Scientific classification
- Kingdom: Animalia
- Phylum: Arthropoda
- Clade: Pancrustacea
- Class: Insecta
- Order: Hemiptera
- Suborder: Auchenorrhyncha
- Family: Cicadidae
- Genus: Burbunga
- Species: B. nanda
- Binomial name: Burbunga nanda (Burns, 1964)
- Synonyms: Macrotristria nanda Burns, 1964;

= Burbunga nanda =

- Genus: Burbunga
- Species: nanda
- Authority: (Burns, 1964)
- Synonyms: Macrotristria nanda Burns, 1964

Species of cicada

Burbunga nanda, also known as the charcoal screamer, is a species of cicada in the true cicada family. It is endemic to Australia. It was described in 1964 by Australian entomologist Alexander Noble Burns.

==Description==
The species has a forewing length of 42–58 mm.

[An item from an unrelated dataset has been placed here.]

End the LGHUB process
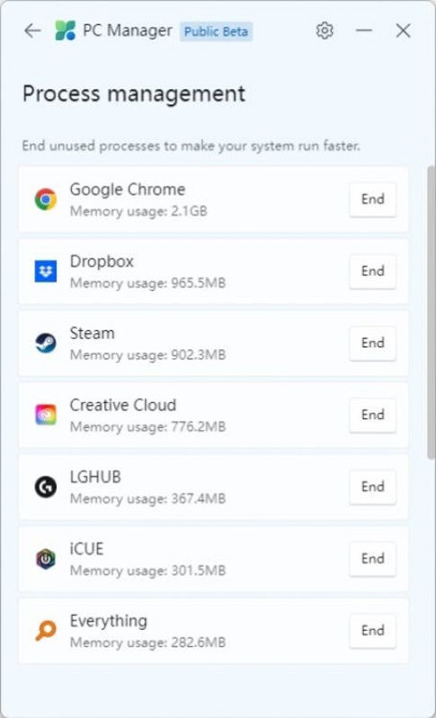Screen dimensions: 436x718 click(x=373, y=486)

==Distribution and habitat==
The holotype was collected in the Murchison River district of Western Australia. The species occurs in the Avon Wheatbelt, Coolgardie, Central Ranges, Dampierland, Esperance Plains, Gibson Desert, Geraldton Sandplains, Great Sandy Desert, Great Victoria Desert, Hampton, Jarrah Forest, Little Sandy Desert, Mallee, Murchison, Nullarbor, Swan Coastal Plain, Tanami, Warren and Yalgoo bioregions. It is found in open woodland and Acacia heath habitats.

==Behaviour==
Adults are heard in February and early March, clinging to the branches of trees and shrubs, uttering continuous loud buzzing calls.